Warner demanded clarity. Mr. Warner wanted specifics, to understand the requirements, dimensions, and scope, essentially: how many bags would keep him, or anyone, alive. His whole posture demanded to know, and when these relatively new dignitaries announced the Program, it was as if a thing awoke in Mr. Warner, a beast with a need for order. As if this meeting liberated something that had been hiding in his spine.

  He also asked what would be done with the Collections. On the stage there were uncomfortable shiftings in seats when he asked about that. I myself had been wondering and hoping someone would ask. Of the hundreds gathered in a sea of awkward yellow folding chairs, Mr. Warner was the only one who wrote questions on index cards, and asked them. I was proud he was my neighbor, at the time. Now it’s all mixed up and muddy: my cheap and leaking bags and his sturdy and incontrovertible bags, if that’s the word I want. It’s all tangled ropes.

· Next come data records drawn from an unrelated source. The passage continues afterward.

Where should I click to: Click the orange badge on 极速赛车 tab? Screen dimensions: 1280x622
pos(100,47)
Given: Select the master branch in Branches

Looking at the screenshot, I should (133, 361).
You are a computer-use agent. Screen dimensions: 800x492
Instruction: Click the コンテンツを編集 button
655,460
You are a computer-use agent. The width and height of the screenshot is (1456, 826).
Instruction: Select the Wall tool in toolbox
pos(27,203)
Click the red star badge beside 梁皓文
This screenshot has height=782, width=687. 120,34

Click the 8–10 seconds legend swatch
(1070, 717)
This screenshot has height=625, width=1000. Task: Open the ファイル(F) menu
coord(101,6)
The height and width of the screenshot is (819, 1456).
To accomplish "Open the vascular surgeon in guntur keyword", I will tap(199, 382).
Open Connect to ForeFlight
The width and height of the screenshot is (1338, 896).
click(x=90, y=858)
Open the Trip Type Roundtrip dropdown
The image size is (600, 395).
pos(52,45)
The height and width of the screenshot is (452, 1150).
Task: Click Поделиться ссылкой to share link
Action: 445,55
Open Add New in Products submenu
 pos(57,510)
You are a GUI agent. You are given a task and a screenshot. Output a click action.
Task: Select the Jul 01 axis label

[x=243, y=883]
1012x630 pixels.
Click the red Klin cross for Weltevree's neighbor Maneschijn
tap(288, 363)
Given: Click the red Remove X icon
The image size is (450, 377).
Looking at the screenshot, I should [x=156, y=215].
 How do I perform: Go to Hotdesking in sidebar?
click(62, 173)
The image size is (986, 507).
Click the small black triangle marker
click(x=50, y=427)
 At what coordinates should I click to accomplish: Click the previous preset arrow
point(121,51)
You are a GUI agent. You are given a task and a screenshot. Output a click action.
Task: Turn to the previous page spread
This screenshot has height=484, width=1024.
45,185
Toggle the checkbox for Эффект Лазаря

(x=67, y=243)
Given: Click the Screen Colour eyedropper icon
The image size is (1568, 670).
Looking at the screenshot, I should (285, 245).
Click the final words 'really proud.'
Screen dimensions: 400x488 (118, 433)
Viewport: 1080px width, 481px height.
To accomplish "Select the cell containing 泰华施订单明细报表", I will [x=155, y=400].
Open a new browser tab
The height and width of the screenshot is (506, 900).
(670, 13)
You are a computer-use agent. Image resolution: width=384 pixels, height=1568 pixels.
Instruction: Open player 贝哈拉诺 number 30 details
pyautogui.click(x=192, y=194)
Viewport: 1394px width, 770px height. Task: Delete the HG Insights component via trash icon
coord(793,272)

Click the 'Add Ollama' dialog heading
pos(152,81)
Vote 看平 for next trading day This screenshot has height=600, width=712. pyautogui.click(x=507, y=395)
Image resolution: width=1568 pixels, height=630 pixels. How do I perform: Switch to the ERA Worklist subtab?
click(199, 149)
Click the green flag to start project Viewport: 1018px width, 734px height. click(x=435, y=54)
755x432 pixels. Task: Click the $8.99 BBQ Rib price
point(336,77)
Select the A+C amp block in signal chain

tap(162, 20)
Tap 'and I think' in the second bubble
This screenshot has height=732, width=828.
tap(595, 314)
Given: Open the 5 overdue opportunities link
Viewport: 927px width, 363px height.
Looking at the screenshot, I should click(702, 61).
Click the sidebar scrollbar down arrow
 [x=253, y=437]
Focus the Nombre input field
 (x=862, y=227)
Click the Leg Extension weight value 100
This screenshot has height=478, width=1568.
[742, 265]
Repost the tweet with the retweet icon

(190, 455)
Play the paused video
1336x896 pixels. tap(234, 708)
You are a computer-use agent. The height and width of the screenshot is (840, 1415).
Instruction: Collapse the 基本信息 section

  I don’t sleep much at this time of year. When I do, it’s accidental, the human body crashing against the need to emerge from under water so it can keep beating its heart. Pitter pat. How things in my cheap plastic bags do, and don’t. Perry won’t pitter-pat anymore, hasn’t for years. Poor Perry. Perry was a songbird, was a song, so long ago, Perry such a pretty bird, didn’t ask to be frozen like that, poor Perry. I will go and find Perry. Not a good true just end for that winged creature, not the best epilogue, but I must find all I have and give it over, can’t give my box of Mother up, not this year, and this other winged creature, the one I sometimes fancy myself to be, must live. Perry is the way. Perry will save me, will keep me from being stuffed into one of those bags. My own are too cheap, but Mr. Warner’s heavier bags would fit me, would carry me off the ground to the curb, elbows and all, and if I don’t take Perry out there, poor little popsicle, it will be me. I have time now, before dawn, time to pickaxe Perry from his protective ice layer, poor little song, poor little mite who might have been a song forever. What’s wrong with a forever song? I can’t leave him for whoever would find me.